Est-ce que je peux donner ma part d'héritage à mon fils ?

Vous pouvez parfaitement renoncer à la succession. Ainsi, vous permettrez à vos enfants (en occurrence votre fils) de recevoir la part de succession qui devait vous revenir (article 754 du Code civil). On vit de plus plus en plus longtemps et cela arrive un peu tard. Votre fils en fera un meilleur usage . Au lieu d’hériter directement et en renonçant à la succession, les biens transmis seront taxés une seule fois, au lieu de deux.

Le meilleur interlocuteur reste votre notaire : demandez-lui conseil, car le droit des successions est vraiment une affaire de spécialistes !

Peut-on vendre un bien sans l'accord d'un héritier ?

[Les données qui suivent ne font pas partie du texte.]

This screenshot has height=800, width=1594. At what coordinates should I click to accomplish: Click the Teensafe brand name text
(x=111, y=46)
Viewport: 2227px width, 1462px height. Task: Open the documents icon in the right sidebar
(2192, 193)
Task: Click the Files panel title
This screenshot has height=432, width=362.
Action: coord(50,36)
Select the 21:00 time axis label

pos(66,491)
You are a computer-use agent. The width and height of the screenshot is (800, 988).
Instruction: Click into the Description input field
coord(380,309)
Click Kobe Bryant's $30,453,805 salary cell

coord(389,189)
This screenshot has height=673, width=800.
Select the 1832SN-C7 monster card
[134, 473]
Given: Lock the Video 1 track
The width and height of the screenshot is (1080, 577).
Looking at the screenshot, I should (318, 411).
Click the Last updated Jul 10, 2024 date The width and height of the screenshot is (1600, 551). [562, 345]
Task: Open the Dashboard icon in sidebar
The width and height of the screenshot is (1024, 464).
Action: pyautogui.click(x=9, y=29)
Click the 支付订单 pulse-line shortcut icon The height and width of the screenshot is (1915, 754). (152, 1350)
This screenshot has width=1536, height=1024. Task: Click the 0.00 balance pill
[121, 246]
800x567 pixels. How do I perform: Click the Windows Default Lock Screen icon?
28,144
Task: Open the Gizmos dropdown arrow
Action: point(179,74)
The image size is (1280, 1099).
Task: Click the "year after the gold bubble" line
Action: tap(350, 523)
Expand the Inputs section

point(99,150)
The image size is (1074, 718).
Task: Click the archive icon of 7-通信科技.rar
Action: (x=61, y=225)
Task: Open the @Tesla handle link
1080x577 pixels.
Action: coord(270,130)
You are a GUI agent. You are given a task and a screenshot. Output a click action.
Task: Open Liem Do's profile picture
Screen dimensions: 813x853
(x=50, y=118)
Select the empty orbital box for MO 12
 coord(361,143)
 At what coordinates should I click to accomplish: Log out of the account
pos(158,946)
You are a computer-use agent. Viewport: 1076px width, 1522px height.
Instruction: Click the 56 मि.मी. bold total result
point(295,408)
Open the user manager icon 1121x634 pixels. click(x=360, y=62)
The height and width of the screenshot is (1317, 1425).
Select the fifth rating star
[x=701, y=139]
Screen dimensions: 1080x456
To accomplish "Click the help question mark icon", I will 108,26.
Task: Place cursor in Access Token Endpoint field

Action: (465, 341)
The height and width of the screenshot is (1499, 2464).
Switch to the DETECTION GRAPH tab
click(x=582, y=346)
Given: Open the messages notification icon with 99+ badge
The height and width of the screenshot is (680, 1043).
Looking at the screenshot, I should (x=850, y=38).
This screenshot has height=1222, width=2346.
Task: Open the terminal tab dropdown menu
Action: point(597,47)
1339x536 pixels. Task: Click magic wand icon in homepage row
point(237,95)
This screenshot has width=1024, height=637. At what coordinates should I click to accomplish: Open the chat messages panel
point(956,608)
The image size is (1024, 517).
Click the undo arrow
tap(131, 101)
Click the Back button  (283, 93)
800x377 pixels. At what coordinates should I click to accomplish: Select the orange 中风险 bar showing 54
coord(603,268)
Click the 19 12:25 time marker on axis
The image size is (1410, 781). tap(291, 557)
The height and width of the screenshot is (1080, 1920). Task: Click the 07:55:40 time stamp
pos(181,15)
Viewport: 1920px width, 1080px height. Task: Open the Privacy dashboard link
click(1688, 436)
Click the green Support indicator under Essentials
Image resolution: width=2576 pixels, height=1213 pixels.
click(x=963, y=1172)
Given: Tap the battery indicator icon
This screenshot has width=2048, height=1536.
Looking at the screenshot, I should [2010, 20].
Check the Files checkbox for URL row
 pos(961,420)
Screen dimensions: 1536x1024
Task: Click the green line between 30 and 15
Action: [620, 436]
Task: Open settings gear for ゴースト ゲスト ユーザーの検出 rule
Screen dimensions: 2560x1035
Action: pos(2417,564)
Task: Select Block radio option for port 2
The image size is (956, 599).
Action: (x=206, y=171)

Oui et non ! Une fois la succession réglée, il y a de fortes chances pour que vous vous trouviez en indivision successorale sur un ou plusieurs biens. Ainsi, pour vendre la maison de vos parents ou appartement reçu en partage de succession, l’unanimité des indivisaires est requise, car ce sont les actes qui impactent le plus fortement le patrimoine de chacun. L’unanimité est difficile à obtenir. Il existe une exception. En effet, le ou les indivisaires titulaires d'au moins deux tiers des droits indivis peuvent se rendre chez un notaire et dire leur intention de procéder à la vente du bien indivis. Dans le délai d'un mois, le notaire prévient les indivisaires. Si l'un ou plusieurs des indivisaires s'opposent à la vente ou ne se manifestent pas dans un délai de trois mois, le notaire le constate par procès-verbal. A partir de ce constat, les indivisaires sont autorisés à saisir le tribunal judiciaire afin que le juge autorise la vente du bien indivis, sauf s’il estime être en présence d'une atteinte excessive aux droits des autres indivisaires.

Si les deux tiers des droits indivis ne sont pas réunis : quelle est la procédure pour vendre quand même ?

Vous avez hérité d'une maison et depuis vous êtes en indivision successorale. Certains veulent vendre la maison reçue en succession, d'autres pas. Vous serez donc obligés de saisir le juge pour engager une procédure dite de « licitation » afin qu'il ordonne la vente forcée du bien aux enchères. C’est à notre avis, la pire des solutions, car les biens sont en général cédés à un prix inférieur à leur valeur réelle. De plus, cette procédure est longue! et nécessite un avocat.